Then, actual MHS parents and students came up to speak, parents eulogizing their supposedly slain children, lamenting their lives cut short and children sharing what they wished they were able to tell their parents.

Late Friday morning, a stream of students and parents, embracing one another and still dabbing tears from their eyes, poured out of the MHS gym, followed a little while later by a casket, wheeled out into a waiting hearse.

The event that brought the student body together Friday was not a memorial service for a slain student, but a stark reminder that the experience is all too real for thousands of schools around the country every year, as someone is killed from an alcohol-related collision every 15 minutes in the United States.

March 19 and 20 marked this year’s Every 15 Minutes demonstration at Malibu High, a California Highway Patrol-sponsored program that takes place every three years for the student body. The Shark Fund also contributed money for the program.

“Our goal is to try to be impactful for kids to see the consequences of drinking and driving,” said MHS Principal Dave Jackson, reflecting on the event, which is presented to all 10th, 11th and 12th graders at the high school.

This goal is accomplished through the coordinated efforts of well over 100 workers and volunteers, including dozens of parents, 25 students, school counselors and administrators, the Malibu/Lost Hills Sheriff’s Station, L.A. County Fire, EMTs, tow truck drivers, State Farm Insurance employees, professional camera operators and makeup artists.

MHS parents Audra Hotchkiss and Judy Palnick, who, together with other volunteers, spent four months preparing for the event, coordinated the event.

Emotions ran high in the gym, where three classes of students sat undisruptive, many sobbing, through the assembly.

The students involved said they hope their experiences with Every 15 Minutes not only change their own lives and those of their fellow students, but may make a larger impact.

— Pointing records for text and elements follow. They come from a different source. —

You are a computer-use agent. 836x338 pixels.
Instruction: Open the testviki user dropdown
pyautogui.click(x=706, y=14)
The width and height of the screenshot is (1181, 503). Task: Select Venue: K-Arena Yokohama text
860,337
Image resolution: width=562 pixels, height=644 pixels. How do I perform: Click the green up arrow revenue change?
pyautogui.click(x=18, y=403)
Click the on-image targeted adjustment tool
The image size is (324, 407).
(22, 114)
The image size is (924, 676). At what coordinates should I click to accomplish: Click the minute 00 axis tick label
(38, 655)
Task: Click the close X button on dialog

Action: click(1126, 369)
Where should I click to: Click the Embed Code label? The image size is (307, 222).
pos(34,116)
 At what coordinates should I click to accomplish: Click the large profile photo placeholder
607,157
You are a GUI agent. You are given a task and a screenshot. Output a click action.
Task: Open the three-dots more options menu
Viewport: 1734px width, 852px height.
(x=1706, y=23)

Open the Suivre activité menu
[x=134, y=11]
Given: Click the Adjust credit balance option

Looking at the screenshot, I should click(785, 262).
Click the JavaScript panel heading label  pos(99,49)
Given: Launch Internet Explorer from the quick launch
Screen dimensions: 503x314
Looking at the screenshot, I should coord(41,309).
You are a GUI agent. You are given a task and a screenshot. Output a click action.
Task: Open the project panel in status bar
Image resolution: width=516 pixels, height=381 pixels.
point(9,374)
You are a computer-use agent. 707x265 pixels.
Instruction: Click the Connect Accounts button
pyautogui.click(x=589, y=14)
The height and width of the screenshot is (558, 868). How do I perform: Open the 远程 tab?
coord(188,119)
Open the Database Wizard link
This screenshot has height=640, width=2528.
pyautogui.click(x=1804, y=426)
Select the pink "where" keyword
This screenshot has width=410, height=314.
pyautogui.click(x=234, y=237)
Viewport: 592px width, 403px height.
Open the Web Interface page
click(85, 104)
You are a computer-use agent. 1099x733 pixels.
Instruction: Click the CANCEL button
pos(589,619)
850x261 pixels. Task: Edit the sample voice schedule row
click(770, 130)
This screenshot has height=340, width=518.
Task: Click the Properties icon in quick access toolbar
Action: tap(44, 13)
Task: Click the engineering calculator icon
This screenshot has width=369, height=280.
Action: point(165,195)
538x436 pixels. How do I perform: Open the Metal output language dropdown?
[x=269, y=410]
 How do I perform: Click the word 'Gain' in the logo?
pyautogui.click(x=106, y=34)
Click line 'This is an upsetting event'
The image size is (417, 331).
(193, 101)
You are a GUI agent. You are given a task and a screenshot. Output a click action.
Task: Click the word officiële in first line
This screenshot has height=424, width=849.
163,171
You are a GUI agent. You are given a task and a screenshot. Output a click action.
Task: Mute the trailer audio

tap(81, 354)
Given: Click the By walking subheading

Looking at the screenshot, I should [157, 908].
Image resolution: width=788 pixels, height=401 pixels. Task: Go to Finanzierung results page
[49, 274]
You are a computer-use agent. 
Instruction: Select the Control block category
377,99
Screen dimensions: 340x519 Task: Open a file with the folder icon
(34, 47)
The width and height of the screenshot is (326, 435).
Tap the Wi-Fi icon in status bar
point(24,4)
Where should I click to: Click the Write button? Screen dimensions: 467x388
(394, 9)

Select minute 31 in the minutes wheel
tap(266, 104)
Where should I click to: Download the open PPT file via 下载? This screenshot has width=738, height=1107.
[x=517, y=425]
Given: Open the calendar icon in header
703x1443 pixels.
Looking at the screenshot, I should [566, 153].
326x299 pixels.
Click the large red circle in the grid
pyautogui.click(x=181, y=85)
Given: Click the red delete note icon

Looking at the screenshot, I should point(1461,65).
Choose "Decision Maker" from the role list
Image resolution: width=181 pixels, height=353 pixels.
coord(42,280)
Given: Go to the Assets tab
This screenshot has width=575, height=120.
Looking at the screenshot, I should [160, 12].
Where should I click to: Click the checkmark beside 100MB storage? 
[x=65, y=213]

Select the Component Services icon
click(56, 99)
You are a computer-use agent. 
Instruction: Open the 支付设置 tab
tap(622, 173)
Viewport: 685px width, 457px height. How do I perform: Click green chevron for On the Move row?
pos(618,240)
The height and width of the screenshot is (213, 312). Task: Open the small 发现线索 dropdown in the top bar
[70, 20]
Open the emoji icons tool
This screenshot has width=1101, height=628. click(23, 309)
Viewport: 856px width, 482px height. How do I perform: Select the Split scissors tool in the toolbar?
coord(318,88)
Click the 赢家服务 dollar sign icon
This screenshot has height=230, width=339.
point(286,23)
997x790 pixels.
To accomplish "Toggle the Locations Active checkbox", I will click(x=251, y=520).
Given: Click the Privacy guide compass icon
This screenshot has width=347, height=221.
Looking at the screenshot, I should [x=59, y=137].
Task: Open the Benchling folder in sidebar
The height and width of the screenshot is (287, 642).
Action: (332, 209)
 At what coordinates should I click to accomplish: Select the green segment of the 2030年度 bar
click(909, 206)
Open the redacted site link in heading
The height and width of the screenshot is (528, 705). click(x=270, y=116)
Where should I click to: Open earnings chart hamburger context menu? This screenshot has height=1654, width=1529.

“It’s kind of like you’re actually doing something that affects other people -— and then it being online, obviously, it affects other people,” said senior Dawnie Perry, who portrayed a partygoer who noticed her drunk friend getting in a vehicle but didn’t stop her from driving.

MHS students Perry’s age were at one time schoolmates of Emily Shane, the teen killed by a drunk driver on Pacific Coast Highway in 2010. Perry said the experience of being in the simulation gave her an even broader perspective on the tragedy.

“It’s weird experiencing that as my character,” Perry said, “I could have prevented it. I was at the party.”

“Yeah,” agreed fellow student Kennedy Myers, “that really affects you.”

Student Dane Marshall, another participant in last week’s demonstration, said that the lessons the students learned will deeply impact their lives.

“The fact that we were in it,” Marshall said, “it’ll keep us reminding people.”

Jackson said he hopes this is the case.

“We appreciate you taking this seriously,” Jackson told the students before the lights came up in the gym Friday. “Think before you get into a car with someone who’s impaired. Don’t text and drive, don’t drink and drive.

“Take what you learned here and make it part of your life, so we do not have to come to a real funeral.”

The video will be made available for view on YouTube.

Editor’s Note: A previous version of this story did not include correct names of the coordinators of the event.